- **PROBLEM TO WORK ON**
Below is a listing. Set down exactly the lines from the one containing "Task: Decrease quantity for test Item Name 2" through the one containing "The width and height of the screenshot is (868, 421).", both ends included, and leave out the rest.
[Opening RECORDS FOR THE TASK section]
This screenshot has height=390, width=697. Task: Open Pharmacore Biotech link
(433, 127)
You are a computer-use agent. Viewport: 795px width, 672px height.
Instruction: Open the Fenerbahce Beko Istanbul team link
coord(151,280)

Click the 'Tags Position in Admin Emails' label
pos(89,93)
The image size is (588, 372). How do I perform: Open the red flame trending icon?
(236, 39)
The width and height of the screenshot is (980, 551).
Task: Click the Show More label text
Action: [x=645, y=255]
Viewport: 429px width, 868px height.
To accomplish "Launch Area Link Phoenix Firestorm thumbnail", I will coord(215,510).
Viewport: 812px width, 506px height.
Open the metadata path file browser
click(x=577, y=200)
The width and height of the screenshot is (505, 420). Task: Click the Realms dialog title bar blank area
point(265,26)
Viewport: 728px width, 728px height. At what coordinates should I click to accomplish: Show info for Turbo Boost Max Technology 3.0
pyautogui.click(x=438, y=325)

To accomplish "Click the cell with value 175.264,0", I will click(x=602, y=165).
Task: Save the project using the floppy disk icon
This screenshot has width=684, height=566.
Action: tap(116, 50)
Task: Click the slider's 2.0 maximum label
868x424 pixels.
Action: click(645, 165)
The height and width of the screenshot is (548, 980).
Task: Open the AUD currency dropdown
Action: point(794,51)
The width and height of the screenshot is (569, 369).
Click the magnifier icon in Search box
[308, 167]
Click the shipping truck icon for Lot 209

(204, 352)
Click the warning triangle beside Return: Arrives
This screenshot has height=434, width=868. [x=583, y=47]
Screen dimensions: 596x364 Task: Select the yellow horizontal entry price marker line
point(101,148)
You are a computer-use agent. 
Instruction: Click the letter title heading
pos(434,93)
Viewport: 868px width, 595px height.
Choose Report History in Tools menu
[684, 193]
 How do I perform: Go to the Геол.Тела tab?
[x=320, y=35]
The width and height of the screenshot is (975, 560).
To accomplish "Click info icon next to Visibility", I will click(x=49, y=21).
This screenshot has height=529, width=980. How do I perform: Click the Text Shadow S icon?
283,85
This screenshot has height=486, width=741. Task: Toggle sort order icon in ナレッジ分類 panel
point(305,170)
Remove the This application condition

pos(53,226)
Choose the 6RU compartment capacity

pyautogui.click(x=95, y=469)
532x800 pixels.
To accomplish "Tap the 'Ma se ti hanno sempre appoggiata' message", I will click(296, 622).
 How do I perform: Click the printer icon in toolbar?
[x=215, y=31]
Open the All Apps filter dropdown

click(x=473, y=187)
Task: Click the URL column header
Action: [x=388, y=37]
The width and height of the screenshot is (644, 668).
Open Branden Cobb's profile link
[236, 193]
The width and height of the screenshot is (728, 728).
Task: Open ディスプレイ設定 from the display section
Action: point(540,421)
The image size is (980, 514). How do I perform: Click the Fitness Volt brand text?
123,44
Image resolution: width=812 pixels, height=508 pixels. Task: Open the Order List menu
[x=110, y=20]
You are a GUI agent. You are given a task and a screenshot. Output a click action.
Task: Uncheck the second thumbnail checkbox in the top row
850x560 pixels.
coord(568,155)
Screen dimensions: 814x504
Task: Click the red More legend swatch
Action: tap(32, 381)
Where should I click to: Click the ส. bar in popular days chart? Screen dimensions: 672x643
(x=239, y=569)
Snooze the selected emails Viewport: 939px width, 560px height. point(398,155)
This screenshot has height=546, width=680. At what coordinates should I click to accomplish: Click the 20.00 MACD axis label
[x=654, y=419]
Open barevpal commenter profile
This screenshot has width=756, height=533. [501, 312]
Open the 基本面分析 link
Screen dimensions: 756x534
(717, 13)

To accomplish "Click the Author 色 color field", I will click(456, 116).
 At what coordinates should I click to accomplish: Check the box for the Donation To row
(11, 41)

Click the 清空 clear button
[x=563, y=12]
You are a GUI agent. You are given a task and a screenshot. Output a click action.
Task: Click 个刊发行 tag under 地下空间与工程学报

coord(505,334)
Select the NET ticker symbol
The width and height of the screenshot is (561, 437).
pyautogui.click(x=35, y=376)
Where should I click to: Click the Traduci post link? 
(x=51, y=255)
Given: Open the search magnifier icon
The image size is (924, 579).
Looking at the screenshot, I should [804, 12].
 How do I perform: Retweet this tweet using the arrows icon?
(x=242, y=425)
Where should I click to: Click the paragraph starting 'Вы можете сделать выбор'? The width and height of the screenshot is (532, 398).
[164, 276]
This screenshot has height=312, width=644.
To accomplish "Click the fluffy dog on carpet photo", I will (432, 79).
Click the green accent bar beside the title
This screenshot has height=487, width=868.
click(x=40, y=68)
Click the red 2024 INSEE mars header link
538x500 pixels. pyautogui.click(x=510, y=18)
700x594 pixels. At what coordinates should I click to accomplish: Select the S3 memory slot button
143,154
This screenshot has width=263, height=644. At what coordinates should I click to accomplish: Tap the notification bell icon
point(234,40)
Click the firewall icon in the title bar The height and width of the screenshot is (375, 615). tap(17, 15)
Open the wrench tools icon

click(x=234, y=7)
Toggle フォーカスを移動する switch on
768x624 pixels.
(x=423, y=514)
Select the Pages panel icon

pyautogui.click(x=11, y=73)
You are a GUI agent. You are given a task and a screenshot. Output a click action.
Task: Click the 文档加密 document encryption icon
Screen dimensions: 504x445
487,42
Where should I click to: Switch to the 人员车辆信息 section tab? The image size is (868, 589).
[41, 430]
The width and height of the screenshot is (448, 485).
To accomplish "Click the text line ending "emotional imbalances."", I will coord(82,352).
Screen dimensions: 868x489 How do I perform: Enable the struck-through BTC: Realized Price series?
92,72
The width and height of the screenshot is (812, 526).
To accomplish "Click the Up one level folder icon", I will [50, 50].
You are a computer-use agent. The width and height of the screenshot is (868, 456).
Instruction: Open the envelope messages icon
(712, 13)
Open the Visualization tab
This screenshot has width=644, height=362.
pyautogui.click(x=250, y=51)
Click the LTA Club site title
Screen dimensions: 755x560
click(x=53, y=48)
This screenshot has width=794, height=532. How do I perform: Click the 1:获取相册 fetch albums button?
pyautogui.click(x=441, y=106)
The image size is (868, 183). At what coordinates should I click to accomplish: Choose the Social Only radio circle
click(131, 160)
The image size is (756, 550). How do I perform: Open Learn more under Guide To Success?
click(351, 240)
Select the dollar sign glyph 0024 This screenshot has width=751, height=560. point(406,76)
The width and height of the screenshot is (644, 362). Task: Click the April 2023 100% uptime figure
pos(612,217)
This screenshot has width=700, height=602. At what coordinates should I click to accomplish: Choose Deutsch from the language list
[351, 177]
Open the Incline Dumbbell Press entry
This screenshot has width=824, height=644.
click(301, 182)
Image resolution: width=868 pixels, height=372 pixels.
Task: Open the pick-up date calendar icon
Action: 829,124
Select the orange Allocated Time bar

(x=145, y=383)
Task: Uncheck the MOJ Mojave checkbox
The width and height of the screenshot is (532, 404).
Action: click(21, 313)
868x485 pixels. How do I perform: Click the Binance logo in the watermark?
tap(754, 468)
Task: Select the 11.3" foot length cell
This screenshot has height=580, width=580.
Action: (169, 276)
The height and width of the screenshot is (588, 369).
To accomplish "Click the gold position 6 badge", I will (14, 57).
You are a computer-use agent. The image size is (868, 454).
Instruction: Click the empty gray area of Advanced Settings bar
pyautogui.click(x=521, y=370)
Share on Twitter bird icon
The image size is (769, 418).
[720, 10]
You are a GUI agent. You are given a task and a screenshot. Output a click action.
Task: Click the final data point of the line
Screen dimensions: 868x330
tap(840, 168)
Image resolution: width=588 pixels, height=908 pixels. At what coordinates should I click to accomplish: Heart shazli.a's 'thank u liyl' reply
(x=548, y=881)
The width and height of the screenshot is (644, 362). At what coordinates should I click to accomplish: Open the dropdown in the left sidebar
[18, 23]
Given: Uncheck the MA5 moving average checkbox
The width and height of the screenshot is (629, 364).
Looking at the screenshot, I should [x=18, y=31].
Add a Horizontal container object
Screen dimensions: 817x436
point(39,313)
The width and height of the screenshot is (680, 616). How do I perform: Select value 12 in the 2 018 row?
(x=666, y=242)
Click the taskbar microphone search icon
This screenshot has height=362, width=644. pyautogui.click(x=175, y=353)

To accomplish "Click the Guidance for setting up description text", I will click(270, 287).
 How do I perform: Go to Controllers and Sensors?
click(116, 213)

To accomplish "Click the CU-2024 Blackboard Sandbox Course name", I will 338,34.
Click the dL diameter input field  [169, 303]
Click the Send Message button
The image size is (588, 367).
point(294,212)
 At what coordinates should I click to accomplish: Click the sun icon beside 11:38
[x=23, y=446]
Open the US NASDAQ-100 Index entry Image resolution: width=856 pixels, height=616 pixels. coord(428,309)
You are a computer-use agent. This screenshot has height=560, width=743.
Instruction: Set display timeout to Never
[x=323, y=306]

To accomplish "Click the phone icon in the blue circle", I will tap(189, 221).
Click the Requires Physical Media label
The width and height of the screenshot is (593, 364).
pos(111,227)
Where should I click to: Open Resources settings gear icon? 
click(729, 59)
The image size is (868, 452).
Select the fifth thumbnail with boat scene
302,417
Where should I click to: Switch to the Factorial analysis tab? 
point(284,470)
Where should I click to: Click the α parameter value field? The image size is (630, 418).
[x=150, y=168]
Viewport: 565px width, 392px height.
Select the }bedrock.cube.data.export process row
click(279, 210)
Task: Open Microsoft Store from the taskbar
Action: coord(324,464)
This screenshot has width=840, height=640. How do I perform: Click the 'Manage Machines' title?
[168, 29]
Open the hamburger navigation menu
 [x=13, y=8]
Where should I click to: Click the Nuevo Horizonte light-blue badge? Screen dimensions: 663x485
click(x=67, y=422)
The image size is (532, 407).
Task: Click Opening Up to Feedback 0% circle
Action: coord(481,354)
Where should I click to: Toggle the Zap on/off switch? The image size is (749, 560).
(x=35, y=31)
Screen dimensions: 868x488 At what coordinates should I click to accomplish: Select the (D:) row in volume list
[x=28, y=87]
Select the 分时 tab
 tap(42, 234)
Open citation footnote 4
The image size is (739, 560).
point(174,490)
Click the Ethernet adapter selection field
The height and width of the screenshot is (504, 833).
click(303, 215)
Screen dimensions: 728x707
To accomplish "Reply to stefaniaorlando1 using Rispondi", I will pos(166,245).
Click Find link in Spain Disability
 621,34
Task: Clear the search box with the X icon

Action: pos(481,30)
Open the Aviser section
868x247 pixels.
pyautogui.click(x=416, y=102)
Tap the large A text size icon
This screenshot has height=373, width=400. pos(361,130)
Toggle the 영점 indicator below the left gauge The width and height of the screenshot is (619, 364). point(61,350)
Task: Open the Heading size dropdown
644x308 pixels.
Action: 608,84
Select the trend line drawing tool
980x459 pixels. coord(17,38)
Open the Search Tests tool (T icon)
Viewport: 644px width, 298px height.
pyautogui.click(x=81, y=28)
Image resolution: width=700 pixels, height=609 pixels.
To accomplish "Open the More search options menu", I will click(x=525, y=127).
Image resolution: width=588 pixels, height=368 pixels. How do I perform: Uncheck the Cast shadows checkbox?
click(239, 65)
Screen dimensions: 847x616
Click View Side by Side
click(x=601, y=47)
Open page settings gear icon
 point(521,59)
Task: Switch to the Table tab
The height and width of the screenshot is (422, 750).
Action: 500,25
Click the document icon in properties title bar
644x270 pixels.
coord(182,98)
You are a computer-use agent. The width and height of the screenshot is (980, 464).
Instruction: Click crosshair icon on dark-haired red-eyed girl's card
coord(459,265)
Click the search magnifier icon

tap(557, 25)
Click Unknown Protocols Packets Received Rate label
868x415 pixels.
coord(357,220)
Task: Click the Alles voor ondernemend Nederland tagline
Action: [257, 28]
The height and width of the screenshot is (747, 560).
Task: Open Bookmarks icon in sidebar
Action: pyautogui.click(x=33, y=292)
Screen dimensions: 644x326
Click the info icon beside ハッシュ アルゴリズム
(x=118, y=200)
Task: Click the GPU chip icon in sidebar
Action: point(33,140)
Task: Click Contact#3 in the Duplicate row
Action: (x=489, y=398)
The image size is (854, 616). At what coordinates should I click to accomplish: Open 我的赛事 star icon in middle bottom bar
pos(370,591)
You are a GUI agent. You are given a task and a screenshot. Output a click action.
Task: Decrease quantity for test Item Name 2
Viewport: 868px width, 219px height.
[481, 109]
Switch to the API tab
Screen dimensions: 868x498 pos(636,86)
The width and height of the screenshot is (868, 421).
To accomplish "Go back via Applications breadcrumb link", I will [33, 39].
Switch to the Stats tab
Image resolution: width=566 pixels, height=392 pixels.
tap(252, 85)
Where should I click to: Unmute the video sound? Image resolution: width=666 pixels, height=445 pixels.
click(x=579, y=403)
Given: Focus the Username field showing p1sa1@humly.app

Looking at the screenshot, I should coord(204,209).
[Closing RECORDS FOR THE TASK section]
- **RESULT OF THIS EXERCISE**
Task: Decrease quantity for test Item Name 2
Viewport: 868px width, 219px height.
[481, 109]
Switch to the API tab
Screen dimensions: 868x498 pos(636,86)
The width and height of the screenshot is (868, 421).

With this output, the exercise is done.